Che Guevara — the philosopher
Last of the revolutionary’s unpublished writings finally come to light
The last great unpublished compendium of Che Guevara's thoughts on Marxism has just hit the bookshelves. Now readers have the chance to peruse Apuntes filósoficos(or, Philosophical notes), a collection of sometimes acid and mocking comments that critically analyze classic works of Marxism-Leninism, as well as the writings of Socialist authors that Guevara considered "unorthodox and revisionist."
The volume, which is more than 400 pages long, begins with a letter that Che sent in 1965 to the historical leader Armando Hart, who was education minister in Cuba at the time. This was while Guevara was in Tanzania — following the guerrilla's failures in Congo — where he was waiting to enter Bolivia clandestinely.
"During this long vacation I buried my nose in philosophy books, which is something I'd been meaning to do for a long time. And I came across the first difficulty: there is nothing published on the subject in Cuba, if we exclude those long, dull Soviet tracts that have the drawback of not letting you think, as the party already did the thinking for you and all you must do is digest it," wrote Che.
"The second \[difficulty\], and not the least important one, was my unfamiliarity with philosophical language (I struggled with the master Hegel and in the first round he knocked me out twice)."
In the book, the Cuban-Argentinean guerrilla fighter comes across as very critical of the Manichean thinking found in the philosophical manuals of the former USSR, and he suggests that Hart, who at the time had just been appointed secretary of state for organization within the Communist Party, should draft a new philosophy study program for Cuba: "I created a syllabus for myself, which I think can be analyzed and much improved on before it can constitute the foundations of a true school of thought; we have already achieved much, but some day we will also have to think."
This letter to Hart had already been published, but the missive simply serves as an introduction. All of Guevara's comments on his readings in Africa, Prague, Cuba and Bolivia between 1965 and October 1967 are here as well. His "youthful reading list" had never been published before now, either.
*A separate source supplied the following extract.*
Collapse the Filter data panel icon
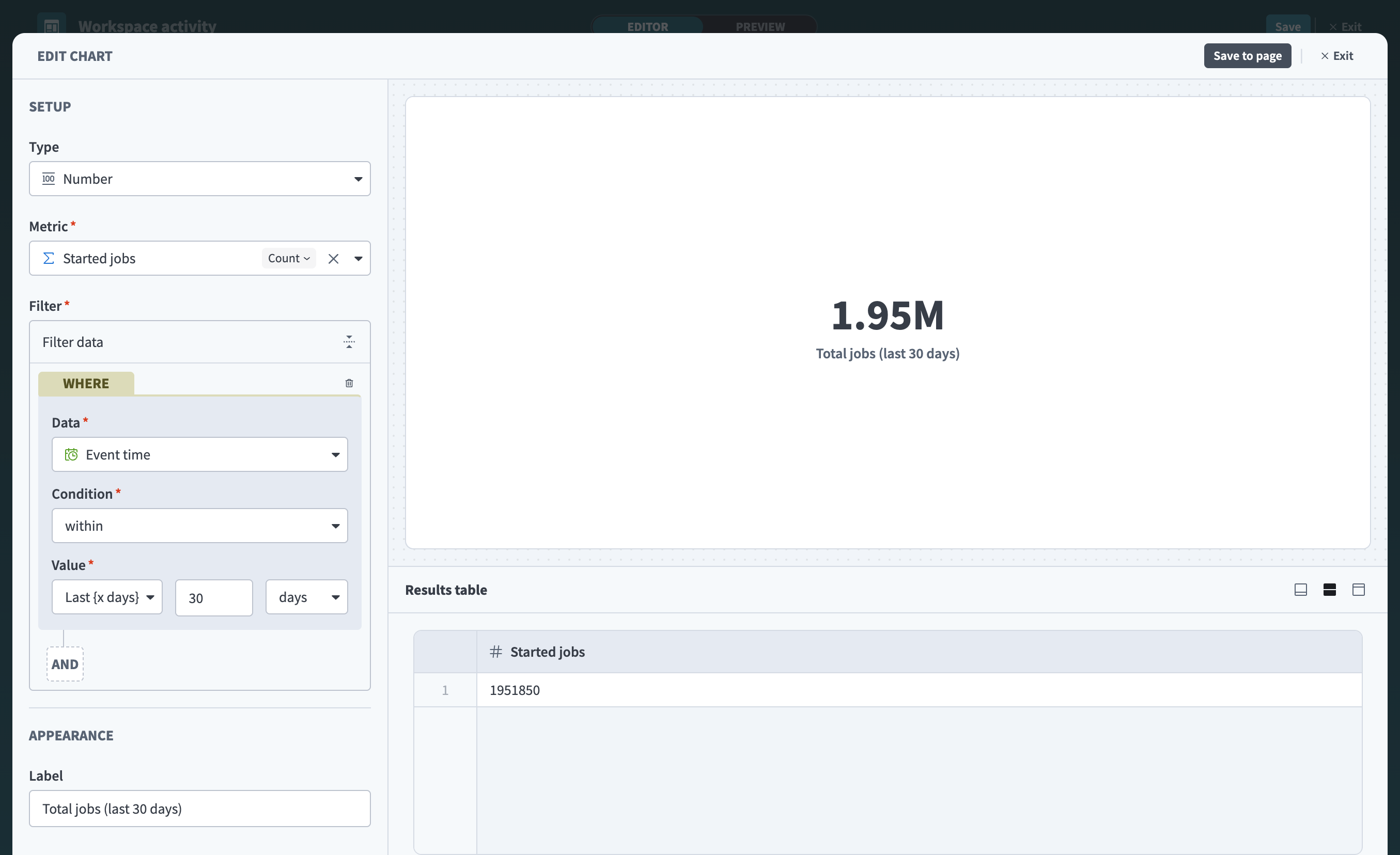coord(349,342)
The first thing that one notices is the large amount of authors that he read in those two-and-a-half years, and the breadth of his interests. Together with his rifle, Guevara kept a comprehensive list of the books he read in an old address book, while he waited in Congo. Between April and November 1965, he listed volumes 32 and 33 of the complete works of Lenin, A History of the Middle Ages by Kosminsky, volume four of the selected works of Mao Ze Dong, several volumes of the complete works of José Martí, Aurora Roja and Pío Baroja, Homer's The Illyad and The Odyssey, and even the controversial play La noche de los asesinos (Night of the murderers), by the Cuban playwright José Triana, who would later be ostracized and considered a damned auteur during the greyest period of Cuban culture.
Between August and September 1966, while Guevara was in Cuba, where he was secretly training for the Bolivian adventure, he jotted down in his notebook Papini's Michelangelo, his life and his era, Juan Goytisolo's The Island of Women and The Circus, Shakespeare's Julius Caesar and Hamlet, Marx's A Contribution to the Critique of Political Economy, and the correspondence between Marx and Engels.
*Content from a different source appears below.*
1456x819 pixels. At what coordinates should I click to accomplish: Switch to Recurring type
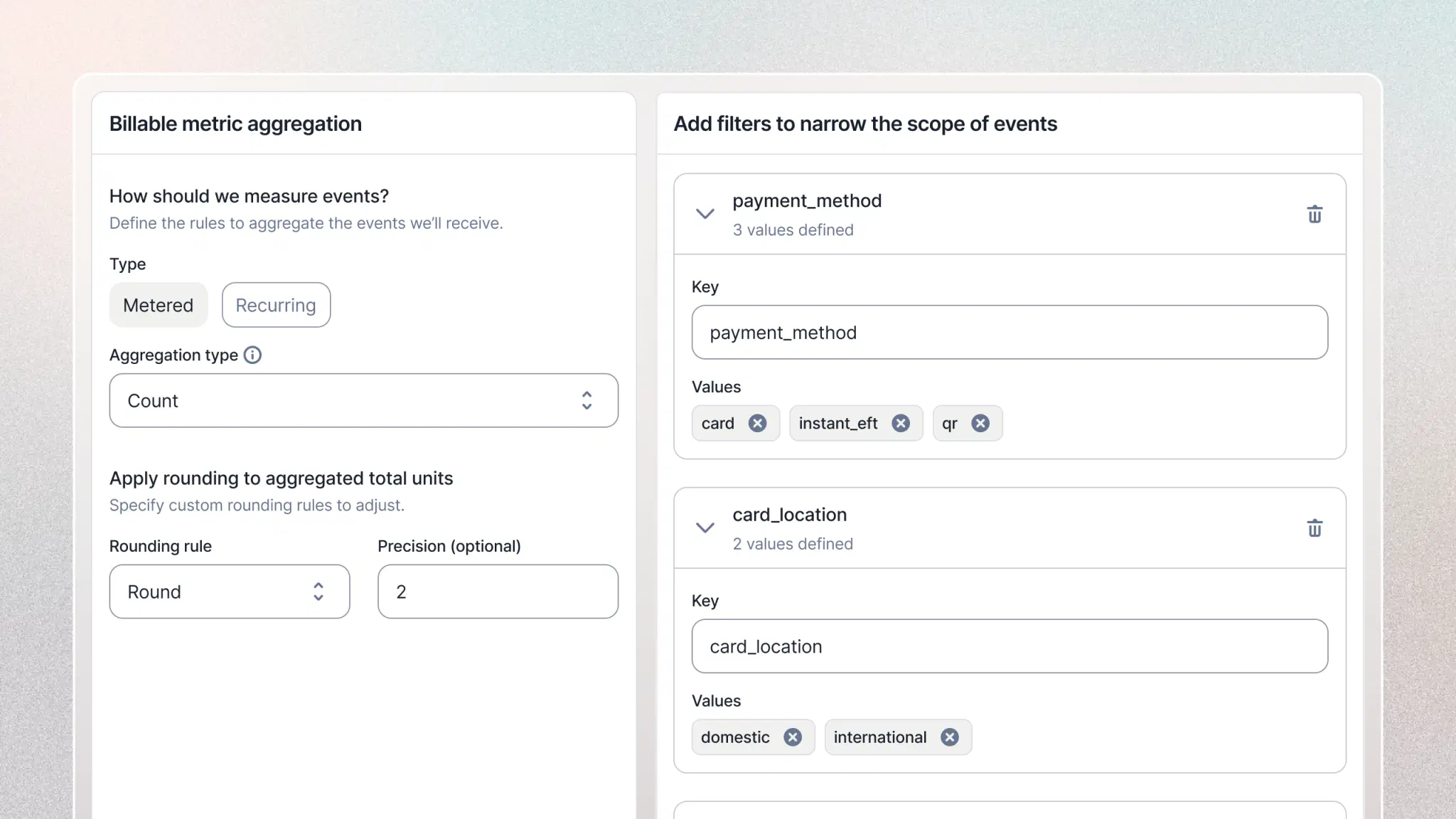(276, 305)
Many of the texts in Apuntes filosóficos, which was compiled by María del Carmen Ariet of the Che Guevara Research Center, show a man at war with orthodoxy. In one passage, he says that "scientists have made valuable contributions to the fields of philosophy and economics, but their idealist basis takes them down the wrong roads. We must eliminate dogmatism and address the new problems facing us with a spirit that is open to a certain degree of scientific agnosticism."
But the comments made in the text do not mean that a revisionist approach to Che should be taken. At no point does he go back on his vision of the new man, nor does he ease up on his rejection of anything smelling of capitalism. He was a militant Marxist and his goal was to strip Socialism of its doctrinaire bonds and to confront "bureaucratic tendencies aimed at freezing the revolution, reducing it to a single country and holding it prisoner in ministerial hallways," in the words of Argentinean philosopher and researcher Néstor Kohan.
"The unyielding dogmatism of Stalin's era has given way to an inconsistent pragmatism. And the real tragedy is that this does not only apply to a specific scientific field; it is there in all aspects of life in Socialist communities, creating disturbances that are already enormously harmful but whose final results are impossible to calculate," wrote Guevara to justify his Critical Notes on Political Economy, where he comments on a paragraph in a Soviet manual about building a Socialist economy in European countries with a popular democracy. "This is the last straw. It seems written for children or idiots. And what about the Soviet army? Was it scratching its balls?"
His theoretical approach to political economy is the forerunner and the complement to Apuntes filosóficos, which is divided into three major blocks: his early readings, the notes he wrote in Africa, Prague and Cuba (1965-1966), and the Bolivia notes.
And so now, the previously unpublished works of Che Guevara have all found their way into print, 45 years after his death.